2. Assess the organisation’s culture during your remote interview

  • The employer might offer you a virtual office tour, for instance, or provide you with short videos that employees have recorded about their role, expertise or experience of working at the organisation. You may even have the opportunity during your interview to have virtual introductory meetings with team members. If these aren’t immediately available or apparent to you during the interview process, ask your recruiter if they are. All of this will help you to get a glimpse into the organisation’s culture, and to better understand what it would be like to work in that office, with that team, on those projects – and assess whether all of that would suit you.
  • Also keep a lookout during your remote job interview for any other clues as to the company culture. As communication and behaviour expert Mark Bowden explains: “How we live and the objects we keep around us are a big unconscious indicator to others of what you value and therefore the values you hold.” Is there anything about the interviewer’s background or environment on the video call that indicates what it would be like to work there? Or anything that gives you a feel for what it would be like to have that person as your manager? If they’re in the office, what is the design and branding like? Or perhaps they’re at home where you can see and hear their children – demonstrating their flexible and relaxed approach.

3. Ask the interviewer the right questions

  • Remember that all interviews, regardless of whether they are conducted face-to-face, or remotely, are a two-way process. They don’t just give the interviewer the chance to find out more about your suitability for the role, but they also give you the chance to assess the role’s suitability for you. Therefore, the questions you ask the interviewer and the answers they give, especially during a remote interview, can be extremely valuable in helping you to decide whether this is the right opportunity for you or not.
  • There are certain questions about the role, team, interviewer, company and learning and development opportunities that will give you a better idea of what it would be like to work there.
    • “What does a typical day in this role look like?”
    • “What constitutes success?”

4. If you are being interviewed by the hiring manager, use the remote interview to understand whether they would be the right boss for you

  • You need to have confidence in your new boss – your relationship with them will be as important a factor as the job itself, if not more so. It’s fortunate, then, that even a remote job interview still presents plenty of opportunity to suss them out.
  • During the interview, analyse your potential manager’s communication skills. As your interview progresses, assess their clarity of thought, how they communicate their expectations for the role and for the successful candidate, and whether they seem to be listening to you. This will give you an idea of what it would be like to work with them. Do you think this communication style would suit you and help you to form a strong relationship? Be mindful, too, of the language used when your questions are answered, and throughout the interview.

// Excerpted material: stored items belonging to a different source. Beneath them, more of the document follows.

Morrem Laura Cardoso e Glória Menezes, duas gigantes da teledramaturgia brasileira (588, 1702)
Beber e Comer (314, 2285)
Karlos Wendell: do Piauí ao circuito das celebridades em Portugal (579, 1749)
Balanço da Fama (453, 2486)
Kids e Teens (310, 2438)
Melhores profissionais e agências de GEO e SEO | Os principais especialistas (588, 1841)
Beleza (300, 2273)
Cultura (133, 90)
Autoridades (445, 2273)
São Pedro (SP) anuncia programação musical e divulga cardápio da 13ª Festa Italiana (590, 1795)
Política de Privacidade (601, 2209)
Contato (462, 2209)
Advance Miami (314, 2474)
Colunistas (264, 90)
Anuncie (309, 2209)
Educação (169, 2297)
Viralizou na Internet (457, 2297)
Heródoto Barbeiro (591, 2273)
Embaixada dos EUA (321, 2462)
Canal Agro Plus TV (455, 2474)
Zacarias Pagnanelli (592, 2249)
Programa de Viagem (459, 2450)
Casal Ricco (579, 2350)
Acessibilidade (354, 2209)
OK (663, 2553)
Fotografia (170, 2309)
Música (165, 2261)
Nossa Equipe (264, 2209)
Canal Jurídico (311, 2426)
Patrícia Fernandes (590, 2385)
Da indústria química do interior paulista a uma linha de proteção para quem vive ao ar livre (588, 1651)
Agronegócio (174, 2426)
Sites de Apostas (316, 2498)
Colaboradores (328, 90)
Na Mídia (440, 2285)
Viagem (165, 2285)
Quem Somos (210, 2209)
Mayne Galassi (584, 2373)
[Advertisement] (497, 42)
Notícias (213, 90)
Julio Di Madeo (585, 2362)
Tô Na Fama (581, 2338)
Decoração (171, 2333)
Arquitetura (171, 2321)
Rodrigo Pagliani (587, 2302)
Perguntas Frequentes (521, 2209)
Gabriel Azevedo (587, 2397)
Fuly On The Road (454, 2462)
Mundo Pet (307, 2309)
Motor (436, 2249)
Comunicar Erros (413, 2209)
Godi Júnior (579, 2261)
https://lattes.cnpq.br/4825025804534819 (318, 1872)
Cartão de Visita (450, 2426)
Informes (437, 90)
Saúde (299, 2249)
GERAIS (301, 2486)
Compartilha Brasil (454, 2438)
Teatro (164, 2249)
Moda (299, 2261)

If they use ‘I’ rather than ‘we’ when speaking, that could suggest a non-collaborative approach.
  • Also assess whether the interview feels more like a conversation than an interrogation If it feels natural and almost effortless, and the two of you seem to share many of the same motivations and values when it comes to your career and the workplace, then these are signs that you would get on well.

5. Reflect on the experience you’ve had throughout the interview process

  • Assess how your interview process, from start to finish, has been handled. Does the company appear to be well-organised? Are you, as a candidate, at the centre of the process? Has communication and feedback been prompt and detailed? All of these things, paired with your knowledge and experience of the company to date, are signals as to the company culture, and whether it’s the right opportunity for you.


Using these tips and combining them with your gut feeling should give you a good indication of if this is the right job for you, if it is… great! and if not, move on and see what else is out there.